Hastaneden çıktığımızda Fatih arabasıyla bizi eve bıraktı. Hiç kimse konuşmuyordu. Bizimkiler arabadan indiğinde bende tam iniyordum ki Fatih konuştu.
"Biraz konuşalım mı canım?" Yüzüne bir kaç saniye baktım.
"Şimdi değil Fatih. İyi değilim." Fatih anlayışla başını salladı.

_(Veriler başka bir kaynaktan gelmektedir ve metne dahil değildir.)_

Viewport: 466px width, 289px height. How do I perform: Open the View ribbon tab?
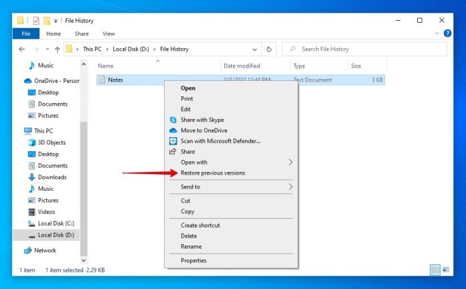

"Tamam. Ama iyi ol. Bir şey olursa bana haber ver." Başımı belli belirsiz salladım. "Kübra. Seni seviyorum." Gülümsemeye çalıştım. Söyledikleri beni sakinleştirmek içindi, güç vermek içindi. Ama ben bitmiş gibi hissediyordum. Bir şey demeden indim arabadan. Fatih ben eve girene kadar bekledi. Usulca eve girip kapıyı kapatmadan son kez ona baktım. Bana hafifçe tebessüm etti. Buruk bir tebessüm...
Kapıyı kapatıp salona geçtiğimde ev toparlanmış görünüyordu. Saatler önce Yalçın'a bir sürü şey fırlattığım için burası oldukça dağılmıştı.
"Anne buraları kim topladı?" Annem istemeyerek de olsa cevap verdi.
"Neriman topladı kızım. Gel otur şöyle." Neriman Teyze, Beyza'nın annesiydi. Salonu o halde görmeyeyim diye toplanmasını istemişti annem. Salona iğrenircesine baktım. Yalçın'ın sesi kulağımda yankılanıyordu sanki. Bir anda kendimi yine o andaki gibi kötü hissettim.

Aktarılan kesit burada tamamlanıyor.